The popular show, The Bachelor, which has been on for a trillion years, is a good example of what love is not, in my humble opinion. I guess some producers got the idea that you could grow love in a lab, and so they set out to construct their lab: a mansion full of booze and one handsome man, and filled it with 25 women. Now, to be fair, I watched the first or second season of the show, and then stopped for years and years, and now, recently a new season has come on and my husband and I are watching it, “as a lark.” Literally, we are watching it as a comedy program, but that is proving to be hard to do because it is just so SAD. The women are paraded in front of this man who is analyzing their every quality to see if they might fit into his world, be willing to fight (in the most ladylike and dignified of ways) for his affections, and somehow seem pure and classy while at the same time being willing to put out in the “fantasy suite” with him. Because, of course, it is important for him to see how they perform in bed. And then 24 of those women, after being dragged through the pink, glittery mud of this “classy” and “romantic” experience, will be determined to be not good enough for the bachelor, and they will not get a rose, but will be shuttled home in tears, still in front the camera. I know that probably many of them know what they are getting into, and probably many of them are doing it to be on TV, but gosh darn it, somehow that doesn’t quite justify it for me.

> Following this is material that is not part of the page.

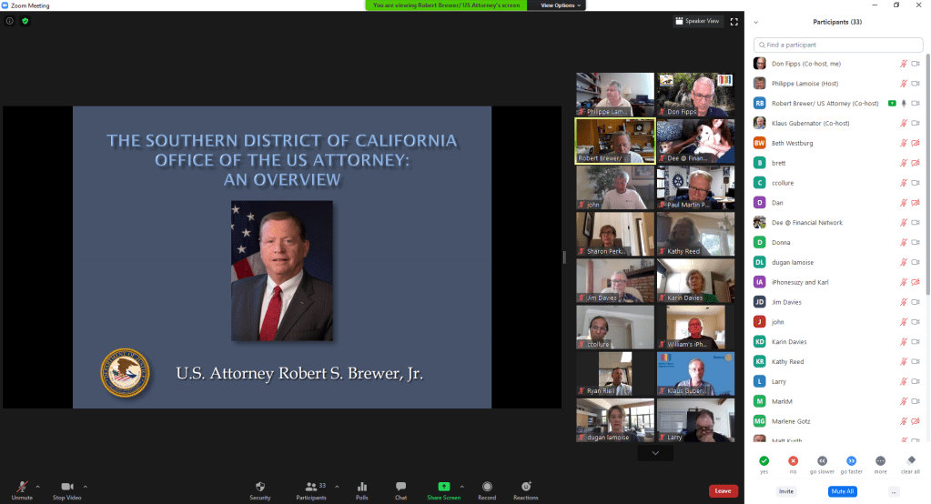Viewport: 931px width, 504px height.
Task: Expand the View Options dropdown
Action: point(559,5)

But I’m not here to bash The Bachelor, easy as it is to do; I’m just here to say that I don’t believe love can be created in a lab. And I don’t really believe that love is that fluttery feeling you get at the beginning of a relationship, when everything is new and exciting—I just chalk that up to attraction and excitement.
But I have cleaned up puke with someone else, in the middle of the night, and laughed with him in the midst of it. I have held hands with him and cried when we didn’t know if our baby would make it. I have been sad with him until snot came out of my nose. I have been bathed by him when my neck was having muscle spasms and I couldn’t move. I have been cared for when I was in the midst of Norwalk with a 6-week-old baby, when he had to latch that baby on to me to feed because I was so weak I couldn’t do it myself. And this is the same person who learned that my love language is not to receive gifts of flowers or chocolates (even though I’m not opposed to that stuff). He knows I feel loved when he takes care of the kids, takes out the garbage, cleans the kitchen, scrubs the pots, and, most of all, probably, when he cleans the fridge. And the other day he did clean the fridge, and it is clean and glorious.
Someone who will empty and clean out moldy pieces of tupperware for you? Fairly regularly, for eleven years? Friends: that’s love. I think that’s what they should do on The Bachelor. I will submit that idea to CBS and let you know how it goes.